The latest hostilities represented a significant escalation in a dispute that is as old as the nations of India and Pakistan. This time targets included military bases and sites in Pakistan outside Kashmir, increasing the potential for the conflict to escalate to war. Fortunately, a truce is currently holding.
Both countries have limited integration within the global economy and financial system. India is a relatively closed economy, with exports of goods and services accounting for just over 20% of GDP, while Pakistan is even more closed with exports just 10% of GDP.
India and Pakistan also have limited integration in the global financial system. For example, international investment in shares and bonds in India and Pakistan is just 7% and 3% of their own GDP, in contrast to 87% for Australia. Pakistan’s foreign debt is 40% of GDP but given the relatively small size of the Pakistani economy – only the 46th biggest in the world –this debt is significant for Pakistan but not for the international investor community.
Government debt in both countries is 70-80% of GDP, but most of this is domestically held. Both have large Government budget deficits, demonstrating limited capacity for further fiscal spending.

India’s economy has been growing strongly, with growth in GDP per capita averaging an impressive 5% over the past fifteen years. By contrast, Pakistan’s economic growth has been weaker at 1.7% and it has needed financial assistance from the IMF. Defence spending in Pakistan, as a share of the economy, is double that in India, however the value of defence spending and size of the military in India is substantially larger than in Pakistan given its economy is ten times as large.

The oil market is one area where a disruption to India’s trade would have a significant global impact. India is the third highest consumer of energy, behind China and the United States. India’s imports and consumption accounts for almost 6% of global consumption. Oil and petroleum is both India’s largest import and export as it imports crude oil and exports refined products. India accounts for 5% of global refinery capacity and so any disruption would impact the market for refined products.

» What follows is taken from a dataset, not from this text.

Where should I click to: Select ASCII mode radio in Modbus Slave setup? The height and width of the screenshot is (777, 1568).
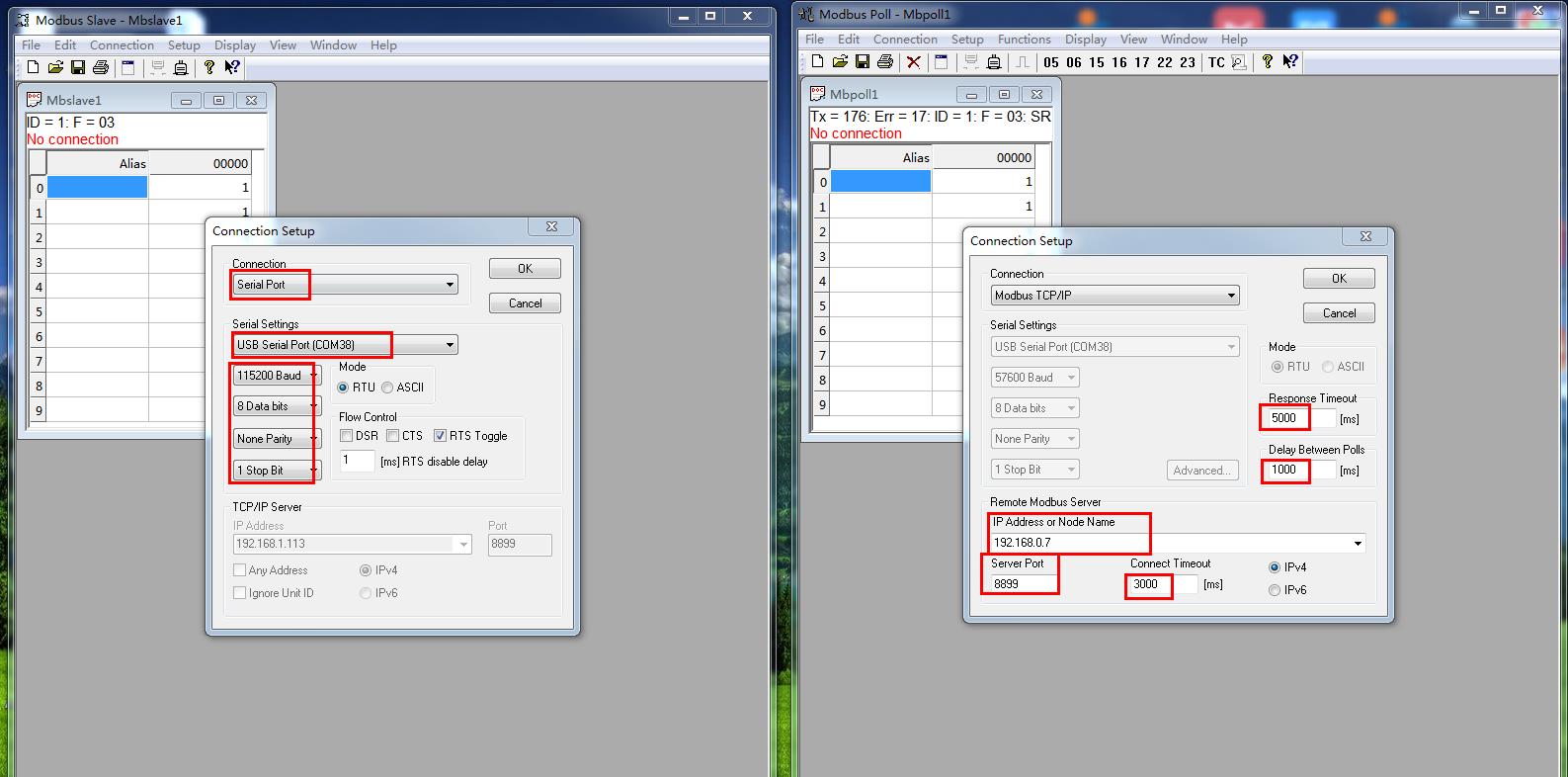point(387,388)
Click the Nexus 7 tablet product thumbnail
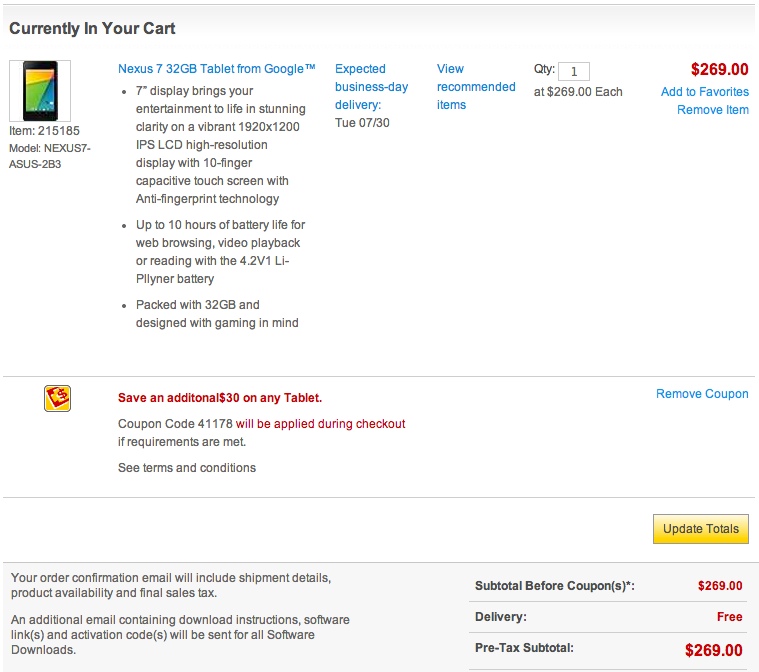Viewport: 759px width, 672px height. coord(40,91)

The United States is India’s largest export market, and Australia the seventh largest destination. The largest sources of imports reflect its dependence on foreign oil, coming from China, Russia and the UAE.
The United States is also Pakistan’s largest export market, and China it’s largest source of imports. Pakistan’s most significant exports are textiles, apparel and food products. This composition, and its small size, mean a disruption to its trade would have less global ramifications.